Instructions to follow = Quote the article on Bedouin villages in the Negev word for word, between "But in the Bedouin" and "to official data.", inclusive.

Reading passage =

================

Deep in the Negev desert, Bedouin residents of a village deemed illegal by the government say more houses have been demolished than people vaccinated, despite Israel’s world-beating coronavirus inoculation drive.
“No one is vaccinated here,” said Adnan al-Abari, a maintenance worker at the school in Tel Arad.
Israel is a global leader in coronavirus vaccinations per capita, having administered both recommended shots of the Pfizer/BioNTech vaccine to roughly a third of its nine million citizens, while around half have received at least one injection.
Prime Minister Benjamin Netanyahu has said authorities are on track to fully inoculate the entire over-16 population by the end of next month.
But in the Bedouin villages in the arid Negev desert of southern Israel, many of which are deemed illegal by the government, the vaccination rate is at around 2 percent, according to official data.
Tel Arad residents say they have not been visited by a single health worker since the pandemic began.
But demolition orders have continued to arrive, targeting houses built without impossible-to-obtain permits.
‘It does not exist’
Bedouin have lived in the Negev desert for generations, but in Israeli society they are marginalized and often live in poverty. Israeli authorities have sought to relocate such villages to authorized towns, but in many cases, residents say they will not be forced to leave their homes. The government’s effort to transfer Bedouin has fueled tensions.
The Association for Civil Rights in Israel says Tel Arad, which has no electricity or running water, is just one of the dozens of unrecognized Bedouin villages in the region.
“Everything that currently exists in the village is illegal and cannot be legalized because the law alleges that it does not exist,” the association said. “Residents of the unrecognized villages cannot receive building permits, and the structures in the villages are accordingly designated as ‘unauthorized,'” it added.
Israeli authorities say they cannot allow illegal construction and want to regularize the Bedouins’ living situations, including by improving their conditions.
Abari told AFP that the government had not sent “anyone to explain the [coronavirus] crisis or to help us.”
Tel Arad, where goats scour the rocky hillside for blades of grass, does not have reliable internet access, making pandemic coping strategies like remote schooling impossible. Abari said his 12-year-old son Yussef had not had a lesson in more than a year.
Patchy web access hasn’t stopped anti-vaccine conspiracy theories spreading via WhatsApp, text message, or word of mouth. In Tel Arad, many fear that the jab will alter their genes, make them sterile or even contain a microchip allowing Israeli security services to track their movements.

================

Data extracts =
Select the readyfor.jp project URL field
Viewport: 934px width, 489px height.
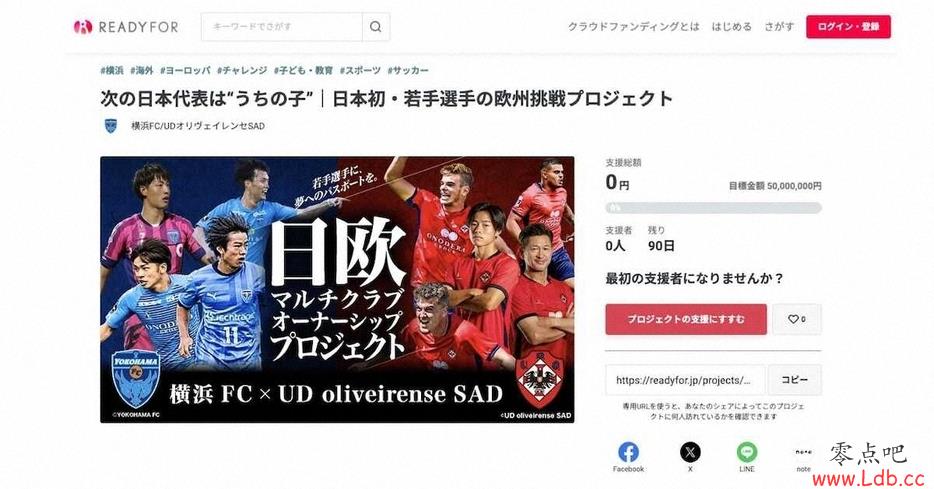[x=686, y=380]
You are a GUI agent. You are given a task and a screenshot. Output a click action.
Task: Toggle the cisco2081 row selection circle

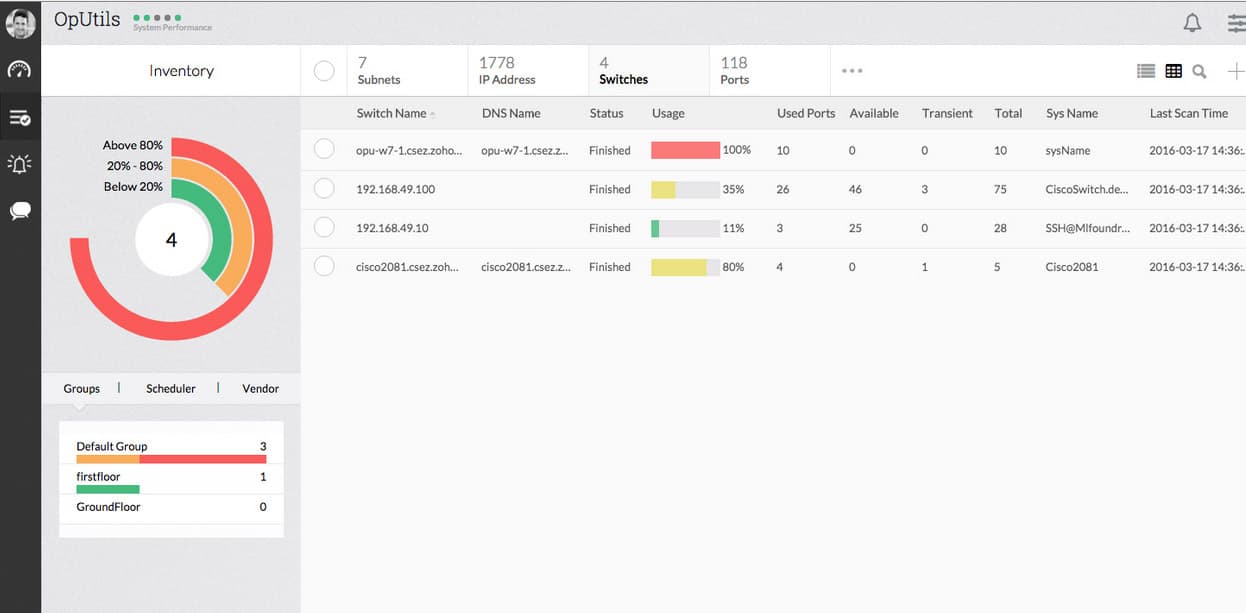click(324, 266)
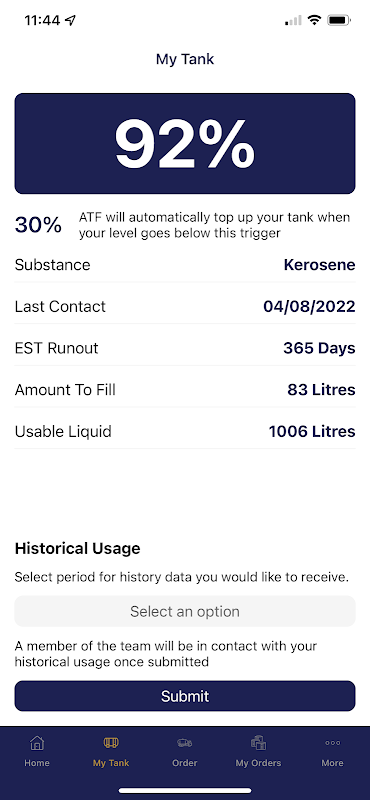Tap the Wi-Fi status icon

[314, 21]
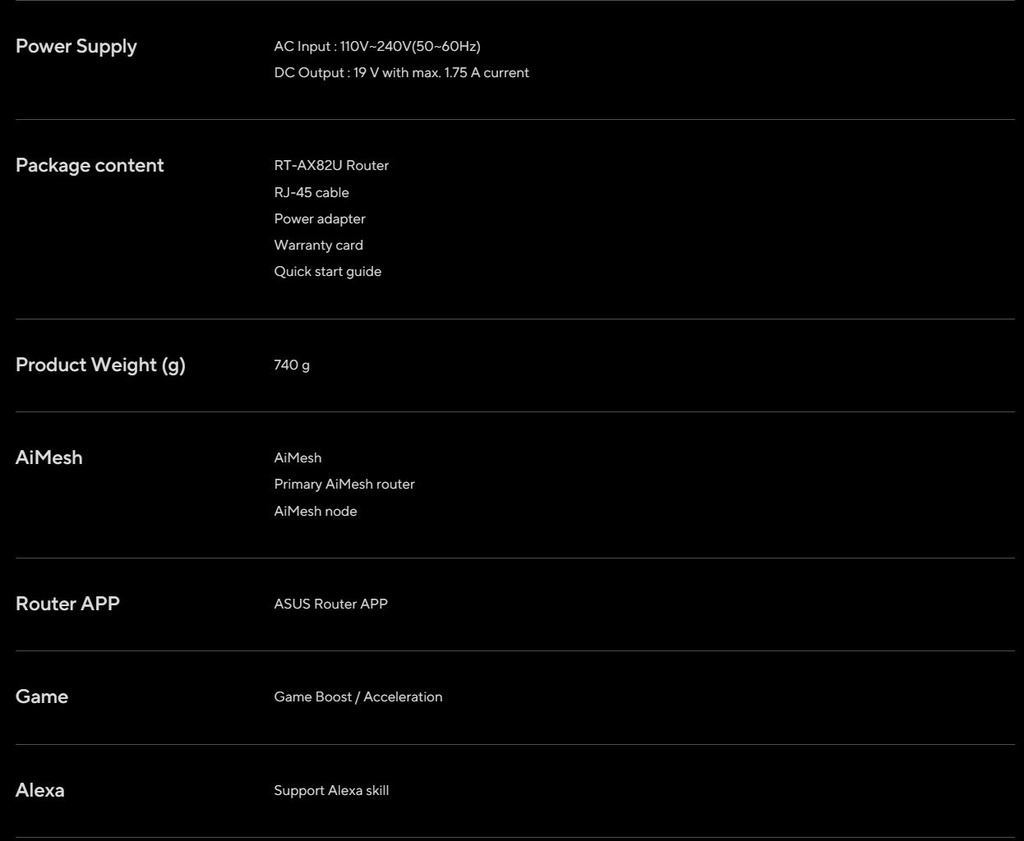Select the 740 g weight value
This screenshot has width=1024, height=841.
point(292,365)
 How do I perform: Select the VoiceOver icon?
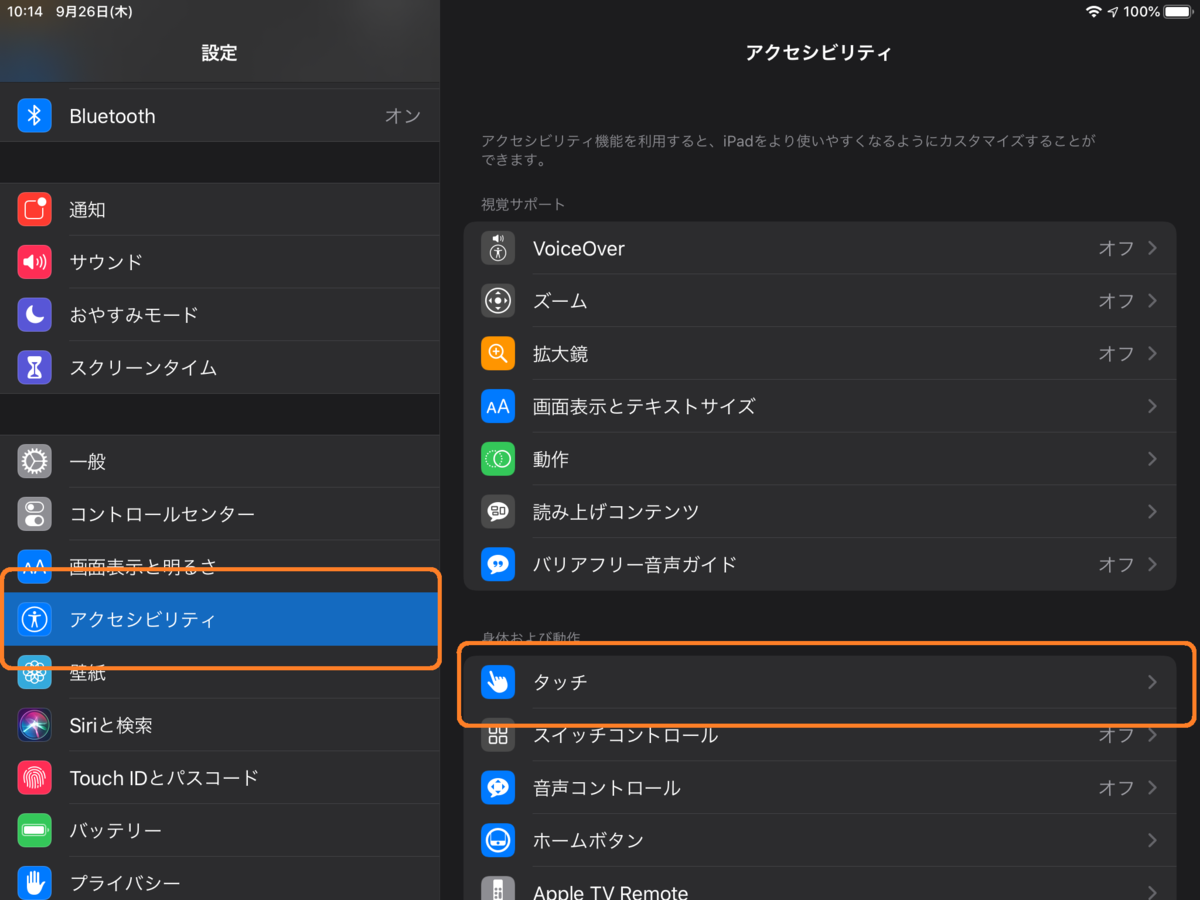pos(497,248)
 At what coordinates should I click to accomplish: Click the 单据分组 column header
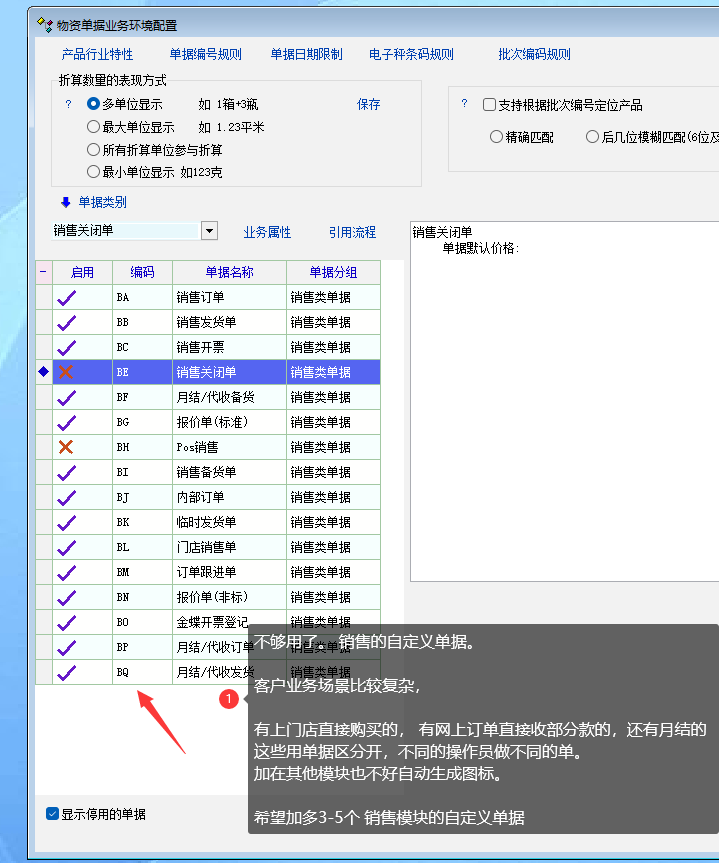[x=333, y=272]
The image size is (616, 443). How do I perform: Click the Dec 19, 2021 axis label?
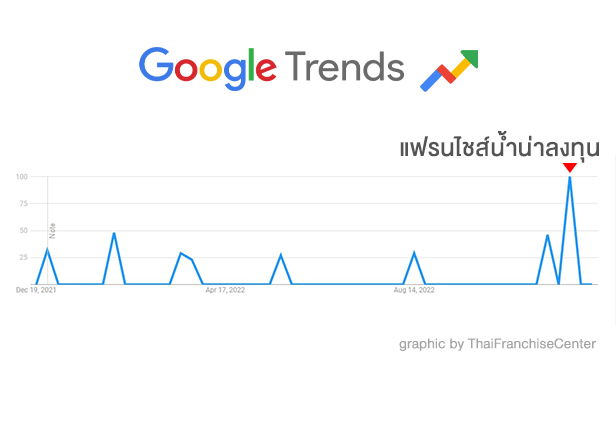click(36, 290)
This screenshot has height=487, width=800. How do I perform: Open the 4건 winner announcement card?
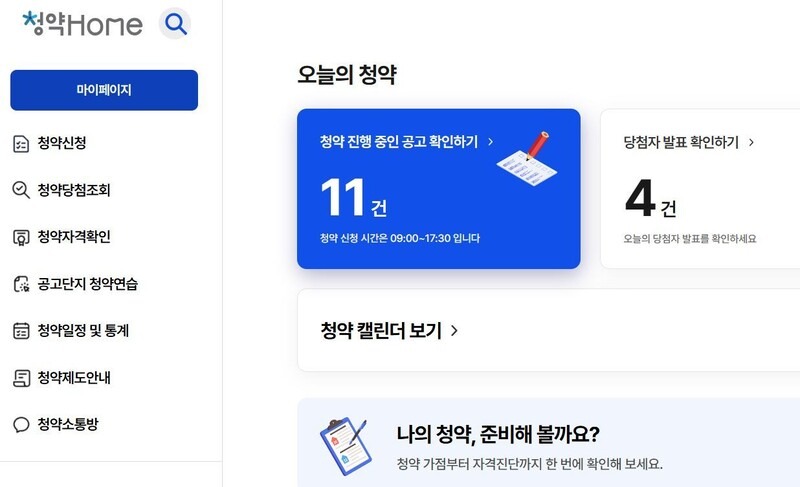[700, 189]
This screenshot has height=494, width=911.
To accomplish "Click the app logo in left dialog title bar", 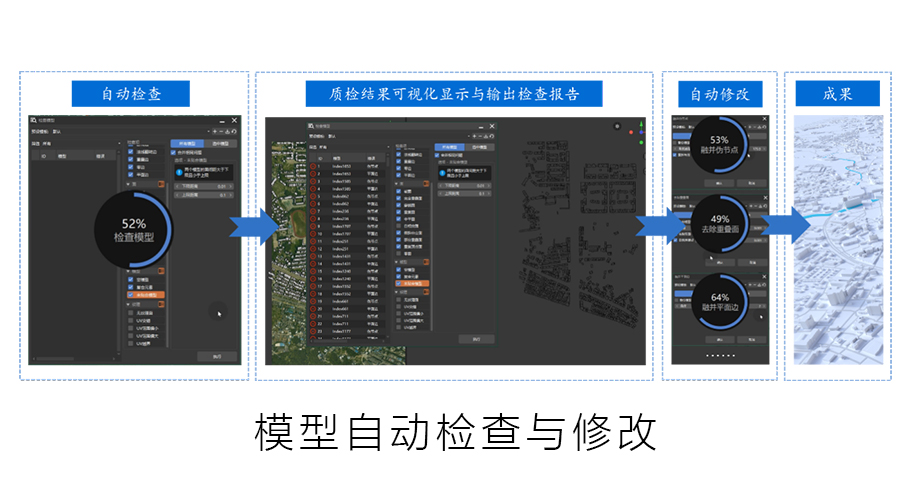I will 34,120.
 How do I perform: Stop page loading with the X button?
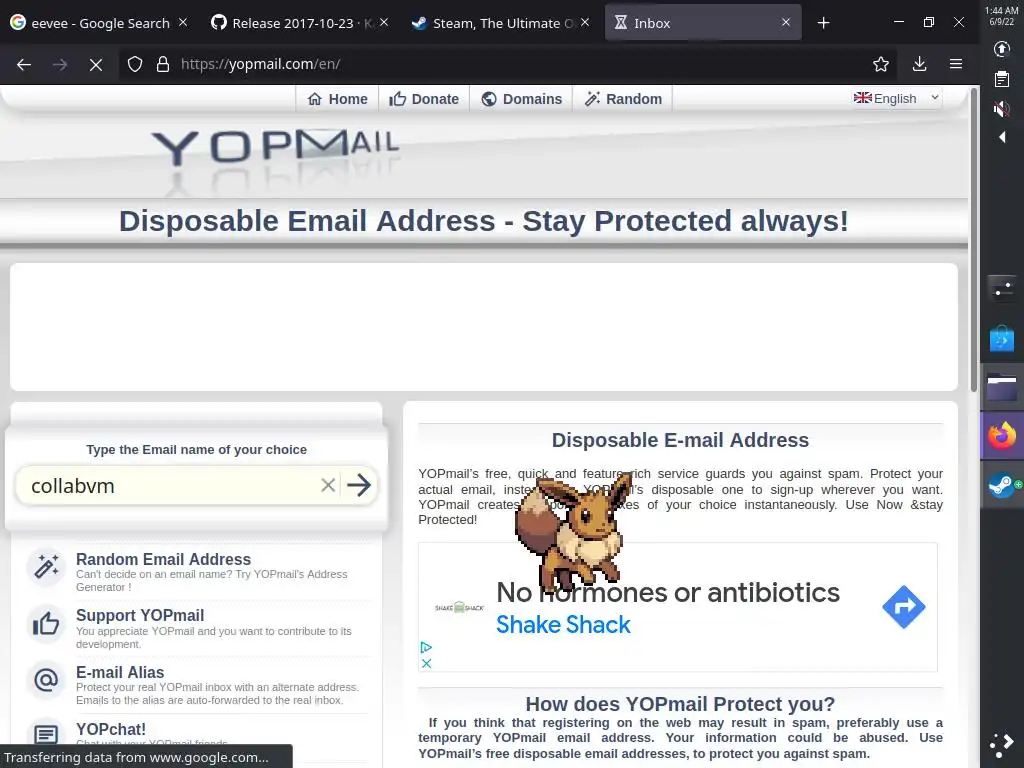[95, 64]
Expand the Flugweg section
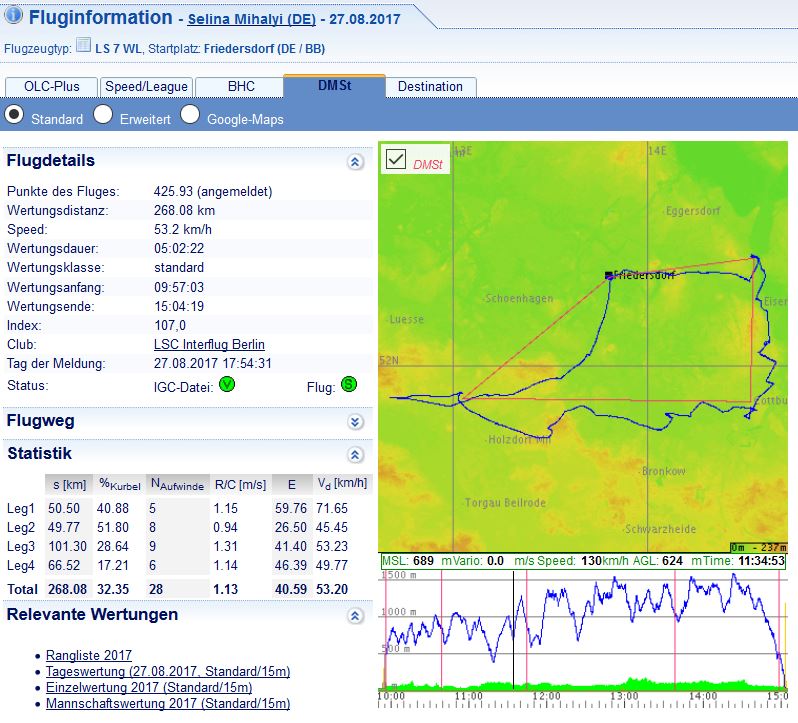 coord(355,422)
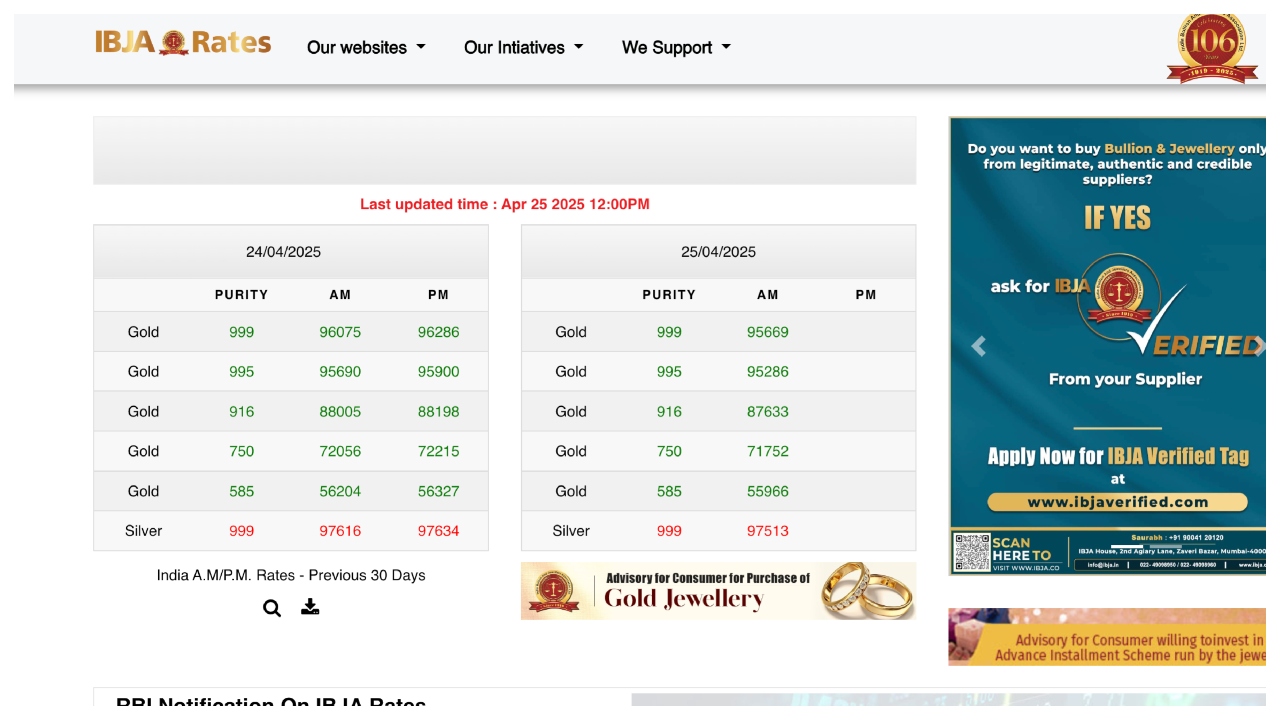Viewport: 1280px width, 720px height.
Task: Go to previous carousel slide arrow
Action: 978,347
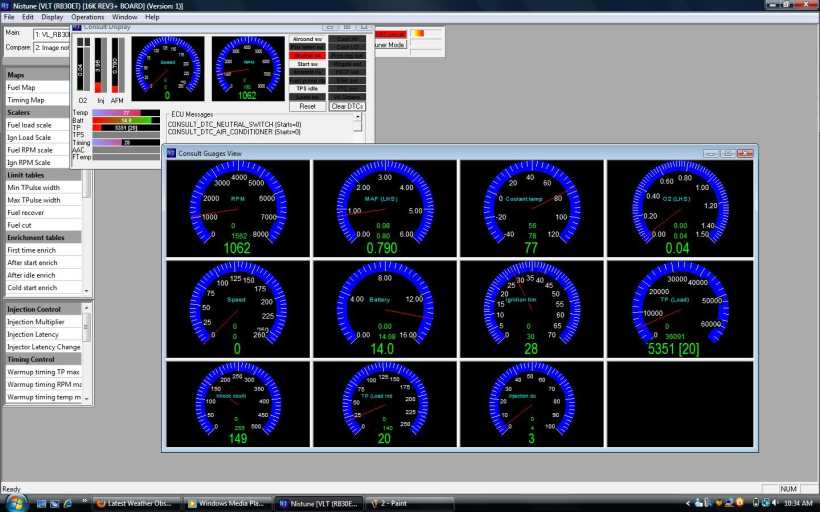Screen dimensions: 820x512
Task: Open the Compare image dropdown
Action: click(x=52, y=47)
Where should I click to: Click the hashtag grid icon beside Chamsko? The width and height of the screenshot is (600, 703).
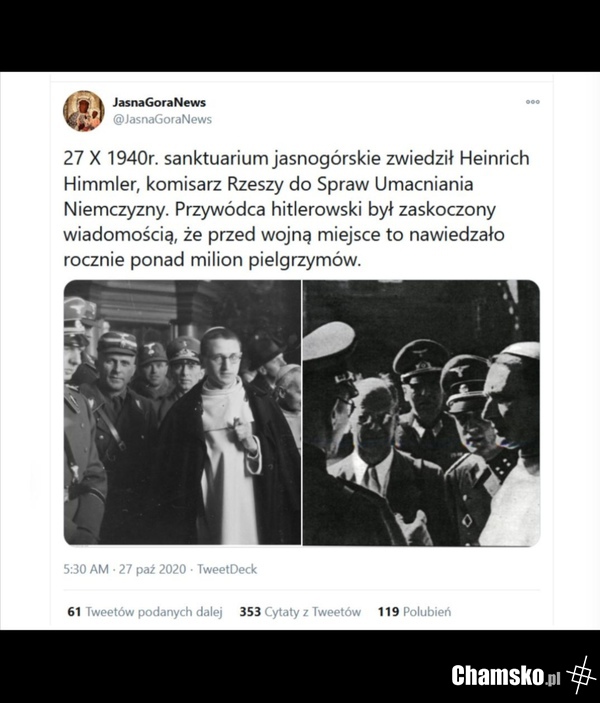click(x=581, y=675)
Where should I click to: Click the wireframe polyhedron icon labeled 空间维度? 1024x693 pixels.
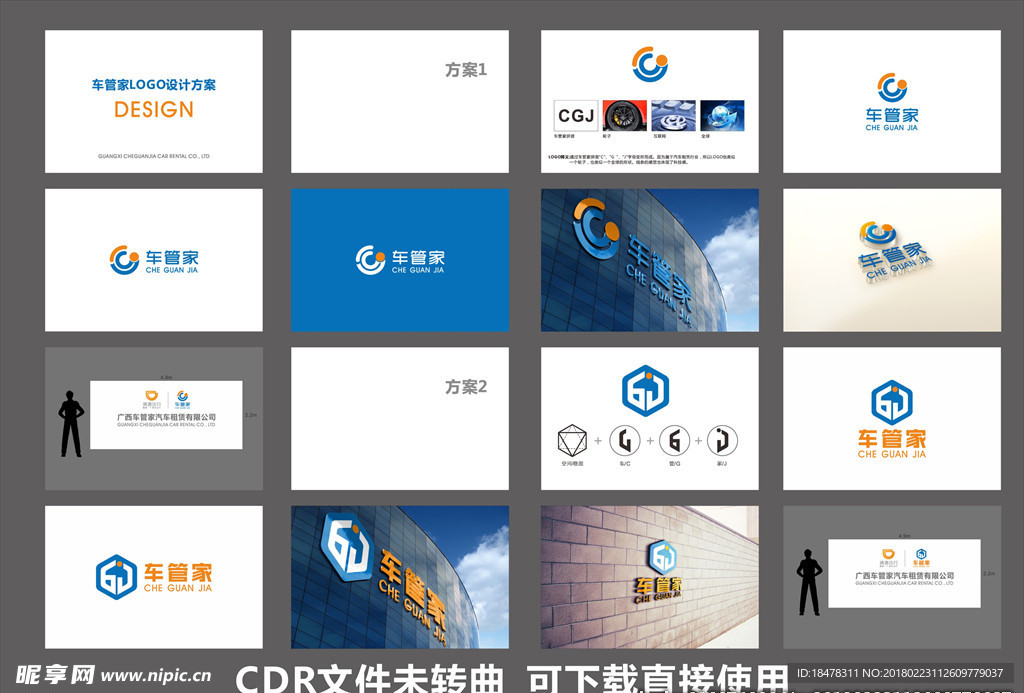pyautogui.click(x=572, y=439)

================

Solution to this problem =
But in the Bedouin villages in the arid Negev desert of southern Israel, many of which are deemed illegal by the government, the vaccination rate is at around 2 percent, according to official data.